Wednesday, October 27, 2010
John Farrell: Pitcher Developer
A few days ago, I looked at John Farrell's record as a player developer. Continuing down his resume, I thought I'd look at what he was able to accomplish as a Pitching coach, and see how his abilities look in that department.
The Red Sox before Farrell joined, had a pretty impressive pitching staff. They had won the World Series in 2004, with the famous Curt Schilling bloody-sock mess. The pitching staff that year had a team ERA of 4.18, and was second in the AL in wins. The pitchers accounted for 19.3 Wins Above Replacement (WAR) and would likely still be an impressive group of starters: Schilling, Martinez, Wakefield, Derick Lowe and Bronson Arroyo.

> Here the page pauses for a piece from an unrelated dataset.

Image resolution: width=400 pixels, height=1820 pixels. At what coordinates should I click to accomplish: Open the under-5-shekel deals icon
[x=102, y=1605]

The next year was a down year for both the team, and its pitching staff. The team ERA balooned to 4.74, and the WAR dropped to 17.4. The caliber of pitchers dropped as well, (Matt Clement replaced Pedro Martinez, an aging David Wells replaced Lowe. Schilling missed most of the year with ankle problems)
Those 2 seasons make up the baseline for what John Farrell was starting with. He came on board in 2006, and immediately inherited Josh Beckett. He also got to work with John Lester in his first full season. To a lesser extent, he oversaw the emergence of Jonathan Papelbon in the Bullpen (I know there is a separate coach for that, but the pitching coach is still the primary guy)
The 06 team was a team in transition. Their ERA ballooned to 4.83, which was 11th in the AL. Amazingly, the pitchers were 8th in wins. The Pitching WAR was down to 13.3, despite the obvious influx of talent.
The next season, the Red Sox brought in Japanese Phenom Daisuke Matsuzaka. They also lost Lester for most of the season as he battled 'the big C'. In the second year of Farrell's tenure, this pitching staff put up some stats that can only be labeled as gaudy: 3.87 team ERA (best in MLB), #1 in wins, A 22.6 WAR!!!! This was a season that also included Clay Bucholz's no-hitter. Overall, this was an incredible turnaround, with mostly the same cast as the previous season.
In '08, the team managed to maintain their pitching success, posting another HUGE WAR #: 22.5, but seeing their team ERA rise to 4.01. The 2009 team was still over 20 WAR, coming in at 21.2, although team ERA was still up again at 4.35. Last season, the Red Sox clung to their injuries on ofense, but the entire pitching staff took a collective step backwards. They lowered their ERA to 4.2, but only contributed 15.1 WAR.
When you look at the improvements that Farrell was able to make, especially during the 2007-2009 teams, and carrying those impressive WAR totals, it is easy to see why he was so highly regarded as a coach. 20 wins from a pitching staff is incredible by any standard. For comparison, this season's Blue Jays only managed a 14.9 WAR, though the Bullpen was a net-negative in contributing to this (see my post on next year's rotation)
Whatever Farrell's involvement with next year's Pitchers, it can only bring good things. For his time as a pitching coach, I'm giving him an A. The 2006 and 2010 teams bring down his overall mark enough that he couldn't ace this test, although it's still very impressive.
I'm really looking forward to seeing if he can mange the bullpen well enough to add another 4-5 WAR, and this team could become a juggernaut in the near future.